1. He is the God who sees us.

Do you ever ask God, “Do you see what I’m going through? Do you see what’s going on in my life right now? Are you aware of how I’m struggling, how I’m suffering, how I’m hurting, God. Do you see me? Are you seeing this?” Look at verse one of chapter 13. Notice what it says here, 13:1 And the people of Israel again did what was evil in the sight of the LORD Literally, in the Hebrew, it’s “in the eyes of the Lord.” The Lord’s eyes are always upon His people. He always sees us. He knows us. He knows us better than we know ourselves.

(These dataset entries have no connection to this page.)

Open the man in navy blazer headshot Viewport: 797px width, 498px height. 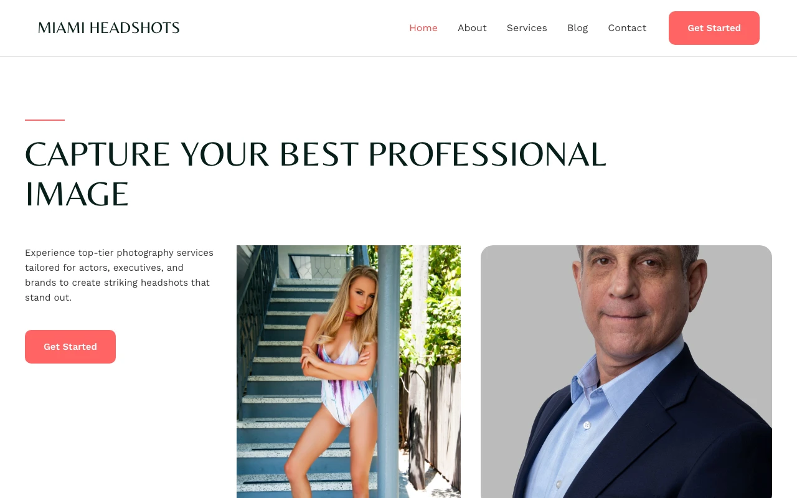626,372
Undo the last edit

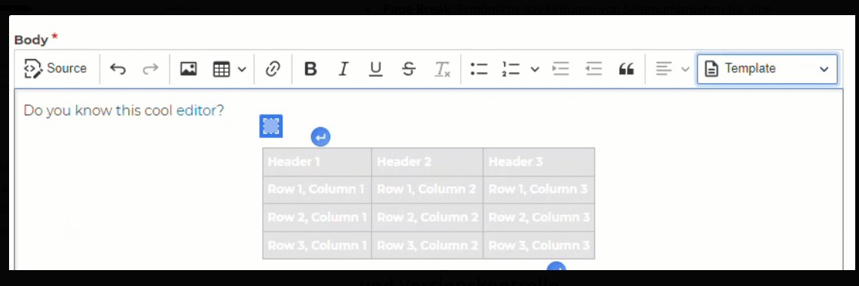click(x=118, y=69)
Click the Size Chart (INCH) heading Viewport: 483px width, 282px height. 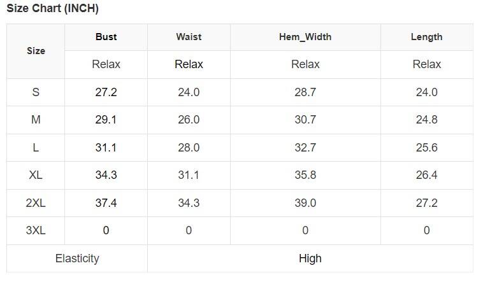(52, 9)
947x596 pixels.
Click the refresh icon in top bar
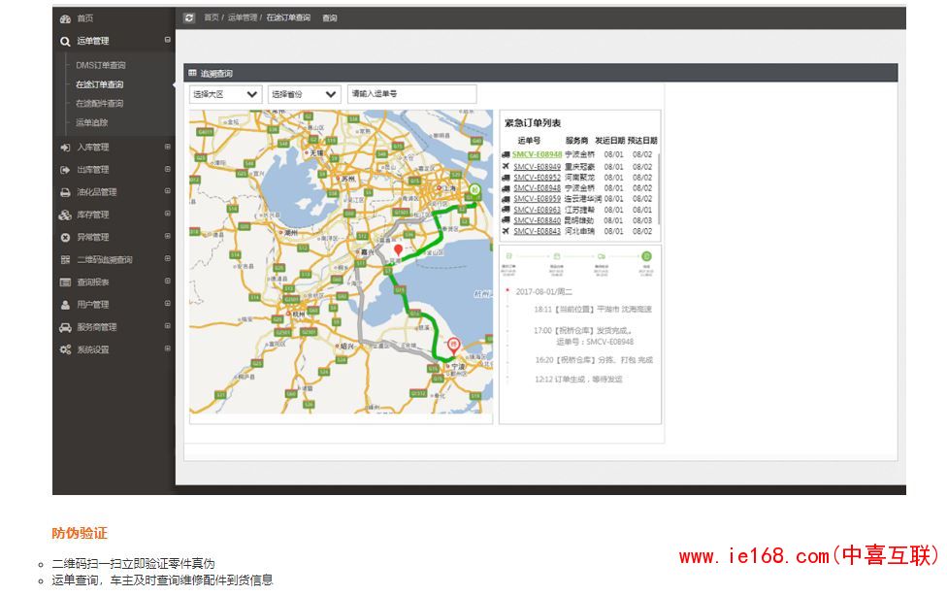point(189,17)
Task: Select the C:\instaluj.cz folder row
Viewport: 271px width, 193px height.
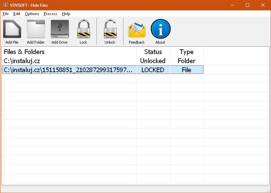Action: click(22, 61)
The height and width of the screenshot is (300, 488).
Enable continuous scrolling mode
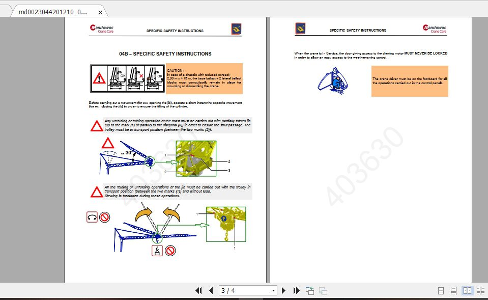(x=454, y=290)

He saw Israel fall into sin. This is that repetitive pattern that we see throughout the book of Judges. It’s exhausting to see it, but it continues over and over again. They fall into sin. Their sin leads to servitude. Forty years of servitude is by far the longest period we have seen in the book of Judges; Israel served forty years now under the Philistines. So, we have sin; we have servitude, but do we have sorrow? Do we read where they are crying out to the Lord? You saw it, right. No, there’s no crying out to the Lord. There’s salvation, but there’s no crying out.

Apparently, what’s happened to the people of Israel during this forty year period is they’ve become so accustomed to living in the world. They have become so accustomed to living apart from God that they no longer even cry out. Yet, God saw them before they even cried out and prepared for them a savior.

This reminds me of the book of Romans where Paul says, Romans 5:8 (NIV) 8 “But God demonstrates his own love for us in this: While we were still sinners, Christ died for us.” Even before we cried out, even before we asked, even when we didn’t know to ask, He provided salvation.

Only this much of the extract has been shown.